Silbernagle & Around the School Yard
Interviewer: Amanda Foote
Camera Operator and Editor: Jarret Twoyoungmen
2020
Beiseker Station Museum
Leah Uffelman, Adrian Wolfleg, Verna Schmaltz, John Richter, Fred Lyczewski and Jean Schvengler(Nee Poffenroth) (and the man with her – his name is not mentioned) are interviewed about their time at school.
(A historic marker in the shape of a small school house is on a post along a fence line in a grassy fall field. The title of the film appears: Around the Schoolyard. Silbernagel School.)
(Vera Schmaltz shares memories at the Beiseker Golden Years Club)
Vera Schmaltz: I attended a country school, it was called Silbernagel school.

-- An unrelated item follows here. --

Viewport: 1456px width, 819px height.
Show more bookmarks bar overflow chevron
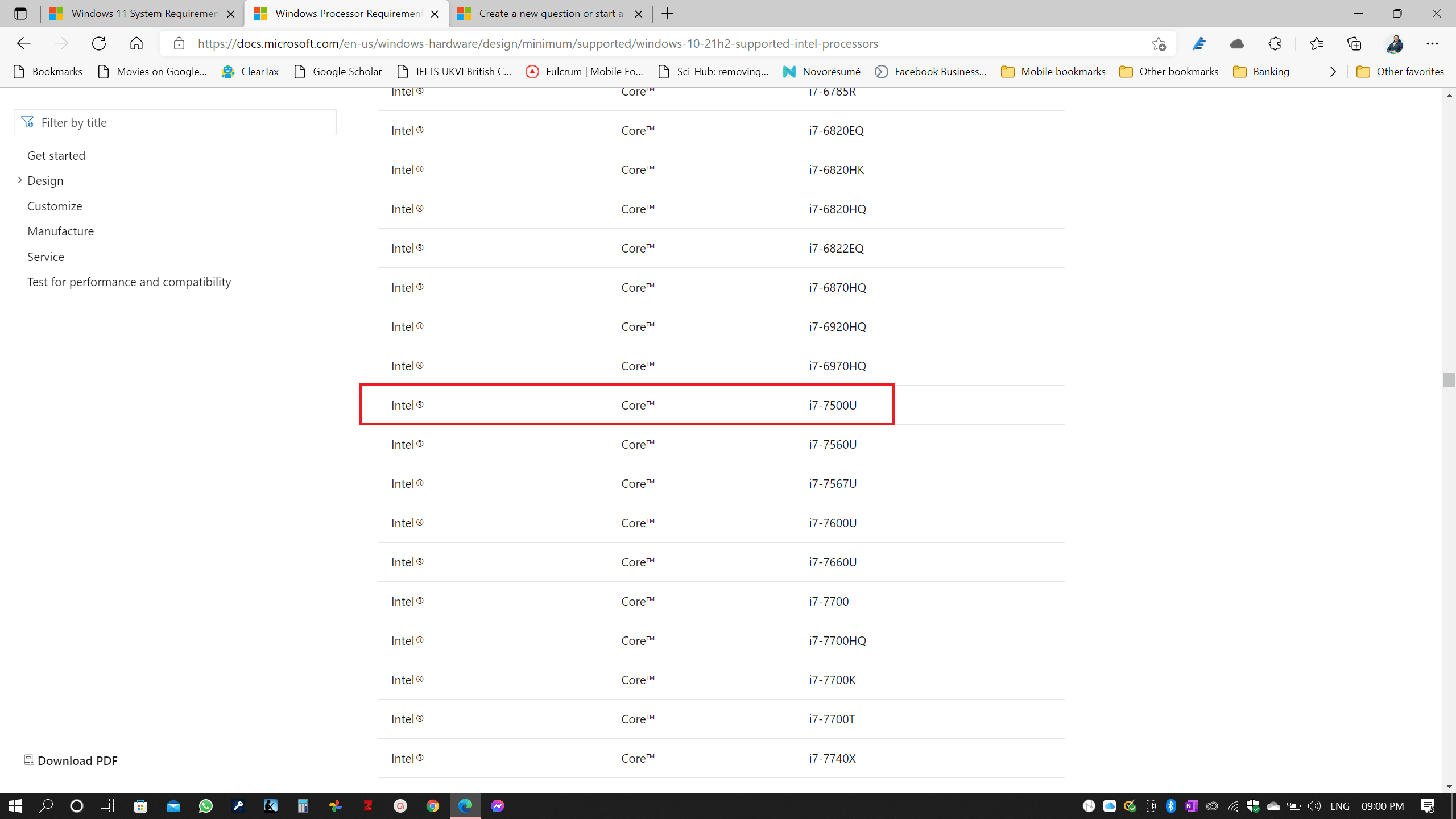[x=1333, y=72]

(Leonard Hagel shares memories from his home over zoom)
Leonard Hagel: I went to school along with my brothers and sister. Our school population was maybe 20 kids.
(Leah Uffleman shares memories from her home over zoom)

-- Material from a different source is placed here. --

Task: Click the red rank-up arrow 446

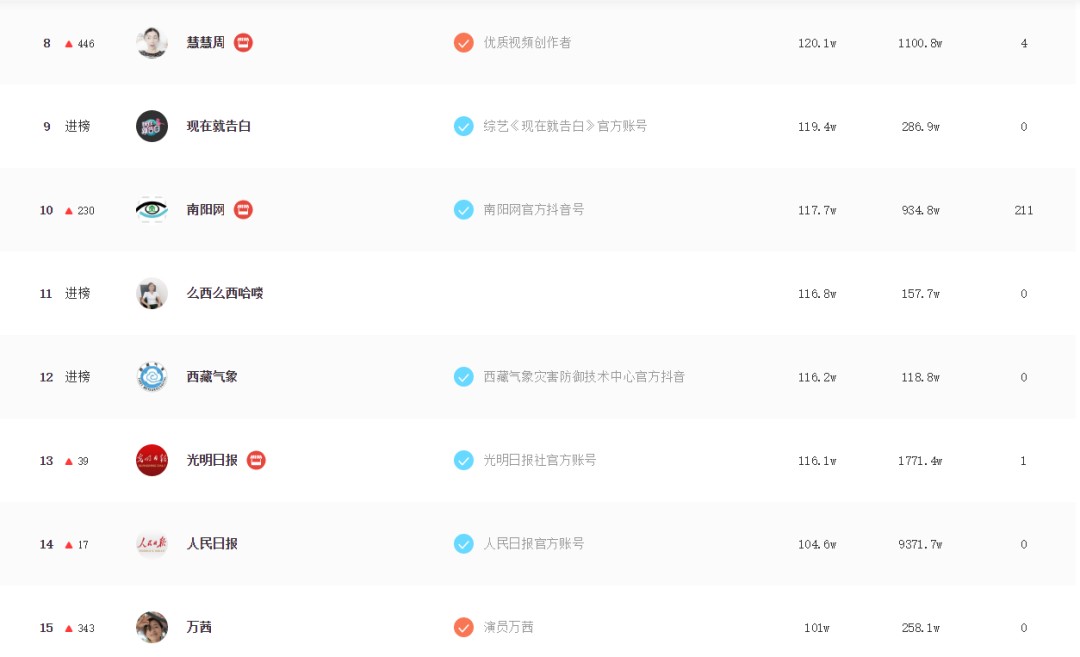Action: coord(79,43)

Leah Uffelman: In the Beiseker district, there was a school west of Beiseker, Silbernagel school. There was a bit of controversy between the Hagels and the Silbernagels at that time, because both of them had many children and lived in the area. The name Silbernagel evidently was decided upon anyway, so that was kind of interesting.
(Leonard Hagel shares memories from his home over zoom)
Leonard Hagel: It was actually a two-room schoolhouse to begin with, they had a couple from Ireland who came and they taught the junior grades and also high school, although the population of the school was very low, but this couple lived there in the teacherage. They did very well, but before my time, they left there, and teachers were very hard to come by. So it was downsized to one room and one teacher. That’s how it was until they closed the district.
(Vera Schmaltz shares memories at the Beiseker Golden Years Club)
Vera Schmaltz: For buildings on the place, there was the school and the teacherage, the barn and there was a coal shed and the two outhouses, which were important.
(Matt Schmaltz shares memories at the Beiseker Golden Years Club)
Matt Schmaltz: I remember a set of swings and a teeter-totter basically. Later on, a basketball court was set up, but we played on the ground- dirt floor, not on a wooden floor.
(Vera Schmaltz shares memories at the Beiseker Golden Years Club)
Vera Schmaltz: In the winter and the summer, the boys always had to go out at lunch time, feed the horses and take water to them and stuff like that.
(Fred Lyczewski shares memories at the Beiseker Golden Years Club)
(Monty Metzger shares memories at the Beiseker Golden Years Club)
Monty Metzger: We had a small barn there beside the school. That is where the horses were stabled during the day. I remember there was a set of swings and two outhouses, one for the boys and one for the girls. Sometimes we’d rock the outhouses when the girls were in theirs. That was part of the deal.
(Matt Schmaltz shares memories at the Beiseker Golden Years Club)
Matt Schmaltz: We did have a softball diamond, and a little bit of a backstop.
(Jean and Frank Schwengler share memories at the Beiseker Golden Years Club)
Jean Schwengler: We did have an outhouse for the girls and the boys, and the boys sometimes wanted to push over the toilet when you were in it. Did you not do that?
Frank Schwengler: No…I didn’t do anything like that [winks]
Jean Schwengler: No [chuckles].
(Leonard Hagel shares memories from his home over zoom)
Leonard Hagel: The strange thing that happened is the school disappeared without a trace. There is nothing going back there now. It is kind of sad because there’s nothing there that would indicate that anything had ever happened there.
(The Beiseker Station Museum logo appears).